* PASSAGE TO READ *
_ _ _

Bennett retired six years later, a career elongated by a weekly injection of Toradol prior to every game.
Star players Tony Romo, Ronde Barber and Brian Urlacher consider the pain-numbing agent an on-the-job hazard. Urlacher went as far as comparing it to receiving a flu shot in a 2012 chat with HBO’s Real Sports.
“You drop your pants, you get the alcohol, they give you a shot, put the Band-Aid on, you go out and play,” Urlacher shrugged. “Not that big of a deal.”
The problem is that no one really knows if excessive use of Toradol is or isn’t a big deal. Not much information is available on its long-term risks, but the drug is banned in several European countries because of concerns about potential gastrointestinal issues such as ulcers and surgical bleeding.
Former NFL center Jeremy Newberry stated that he would sometimes see 20 or 30 players lined up before a game to get a shot of the drug, a scene called a pregame “cattle call.” Another NFL source said that figure was exaggerated. Newberry, the former 49er, Raider, Charger and Falcon, said that Toradol “makes you feel like Superman for three hours,” but the soon-to-be 37-year-old is now suffering from Stage 3 kidney failure that physicians believe may be attributed to his use of Toradol.

_ _ _

* DATA EXCERPTS *
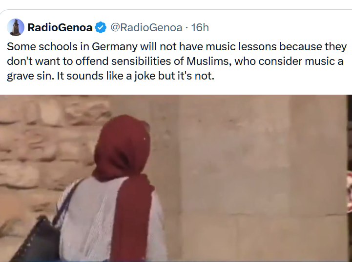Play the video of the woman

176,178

_ _ _

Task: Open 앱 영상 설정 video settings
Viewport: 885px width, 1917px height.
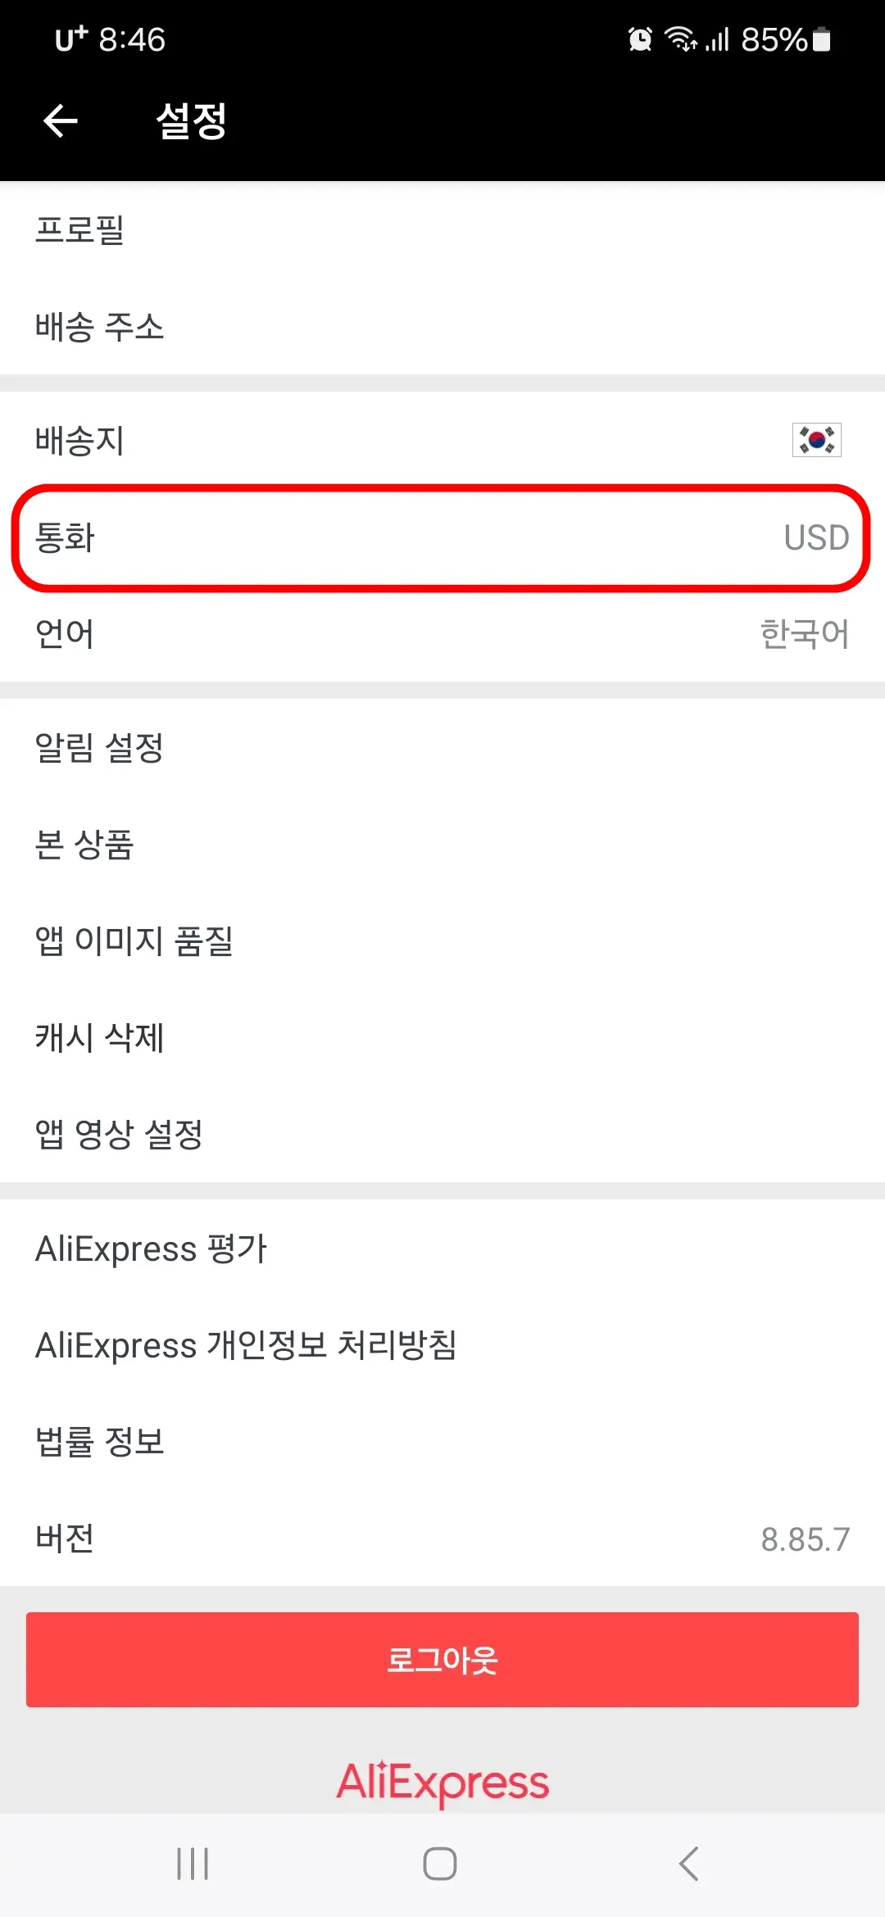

_ _ _

* WORK ORDER A *
Repeat word for word the part of the Toradol passage that opens with the words containing "Bennett retired six" and closes with "HBO’s Real Sports.".
* WORK ORDER B *
Answer these from the Toradol passage:
(i) Where is the drug banned?
(ii) How many players did Jeremy Newberry say he would sometimes see lined up before a game?
(iii) What stage of kidney failure is Newberry now suffering from?
* WORK ORDER C *
List every team that the Toradol passage says Jeremy Newberry played for.

* EXERCISE OUTPUT A *
Bennett retired six years later, a career elongated by a weekly injection of Toradol prior to every game.
Star players Tony Romo, Ronde Barber and Brian Urlacher consider the pain-numbing agent an on-the-job hazard. Urlacher went as far as comparing it to receiving a flu shot in a 2012 chat with HBO’s Real Sports.

* EXERCISE OUTPUT B *
(i) In several European countries
(ii) 20 or 30
(iii) Stage 3

* EXERCISE OUTPUT C *
49er, Raider, Charger, Falcon